Talayah randolph says
What is the protocol for kidney failure
Emily says
This is such interesting and important information. Thank you!
Trisha says
This question is for Dr. Ben Edwards or his staff. I’m starting with a little background info first. In learning much useful information from Dr. Tom Cowan (on the heart, water, cells & our bodies) it lead me here, since he’s affiliated with WPF. I searched & found this article which is SO relevant and useful, so I’m VERY thankful for! I’ll shorten this story. My 14 y/o grandson has a rare blood disease called DBA (Diamond Blackman Anemia) since he was an infant. DBA is where his bone marrow doesn’t make red blood cells, so he’s had countless blood transfusions and had iron overloads one or 2x (not sure how many exactly). Recently through many blood tests it’s discovered he has very severe iron overload in his heart (3.4 msec)! His mother only knows one solution for a heavy metal chelator called desferal, which Dr’s have suggested all these years. She’s only familiar with the conventional medicine but my views have changed over last few months. Like any drug I’m sure this desferal is toxic to his cells and everything! So now, he’s on an extremely high dose 7 days a week to get the iron out. :'( That troubles me greatly. The other side of his other health conditions which play a part is his low oxygen which they thought was a lung and/or heart problem (and they wanted to do heart surgery (long story, short)! After learning much from Dr. T.C. I’m almost positive he has a lactic acid buildup since he has ALL the signs including a decrease in parasympathetic tone (I’m assuming b/c of all he’s been through).
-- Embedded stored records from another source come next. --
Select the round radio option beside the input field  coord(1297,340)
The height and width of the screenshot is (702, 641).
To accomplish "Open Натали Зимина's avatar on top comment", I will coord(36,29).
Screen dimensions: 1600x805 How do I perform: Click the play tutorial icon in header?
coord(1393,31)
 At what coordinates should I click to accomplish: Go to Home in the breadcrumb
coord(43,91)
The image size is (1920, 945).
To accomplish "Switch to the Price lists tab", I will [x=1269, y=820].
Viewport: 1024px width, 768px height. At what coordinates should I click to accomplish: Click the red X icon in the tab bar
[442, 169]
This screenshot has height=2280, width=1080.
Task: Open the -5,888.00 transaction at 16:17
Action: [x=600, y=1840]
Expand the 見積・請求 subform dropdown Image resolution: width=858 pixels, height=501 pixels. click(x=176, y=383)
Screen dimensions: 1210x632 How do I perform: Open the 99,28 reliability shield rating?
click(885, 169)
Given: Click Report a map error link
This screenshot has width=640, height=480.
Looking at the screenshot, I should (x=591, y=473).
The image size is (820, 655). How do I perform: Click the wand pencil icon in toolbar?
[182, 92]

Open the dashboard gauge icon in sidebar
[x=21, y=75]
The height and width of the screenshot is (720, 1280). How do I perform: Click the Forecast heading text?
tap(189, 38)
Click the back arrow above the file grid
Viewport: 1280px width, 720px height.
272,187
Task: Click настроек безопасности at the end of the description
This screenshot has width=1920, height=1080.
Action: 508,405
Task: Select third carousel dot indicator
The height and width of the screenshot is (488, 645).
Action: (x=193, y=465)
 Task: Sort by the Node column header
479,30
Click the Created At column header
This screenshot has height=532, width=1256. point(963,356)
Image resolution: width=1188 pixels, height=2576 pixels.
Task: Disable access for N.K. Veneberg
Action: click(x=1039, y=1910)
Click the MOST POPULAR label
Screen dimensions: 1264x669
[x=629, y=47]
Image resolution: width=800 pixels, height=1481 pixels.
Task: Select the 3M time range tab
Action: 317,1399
So I recently bought a bottle of Strophanthus (a plant medicine dubbed ‘Gift from Paradise’) since I think it could help him in many ways, and I’m hoping she is willing to try it on him. BUT as far as I know, she isn’t “embracing” ANY of this with open arms. Do you have ANY information or recommendations to help in any way? Does Dr. Edwards know about Strophanthus, and does he do phone consultations? I’m in eastern WA. I’m hoping against all odds! Thank you!
Laura M says
My son who just turned one was diagnosed with anemia which resulted in blood transfusion because his hemoglobin was dropping drastically over the course of 24hrs due to an iron deficiency that was undetected for months. We went to his one year check up and his blood work was very concerning. I was recently introduced to the WAPF so I’m learning how to best care for my son. He still enjoys breastfeeding over solid foods but does sample foods we are eating just doesn’t eat enough to be considered a meal. It’s been a slow transition with food, he was also born at 30 weeks. The hospital wants him to be on an iron supplement. If he isn’t getting enough in his diet in the meantime what do I do? What form of iron is best if he must take it via supplement? I don’t want to be in that situation again. It felt like life or death so I felt with the blood transfusion the benefits outweighed the risk. His levels were 4.7 and he has a history of cardiovascular issues from being born prematurely.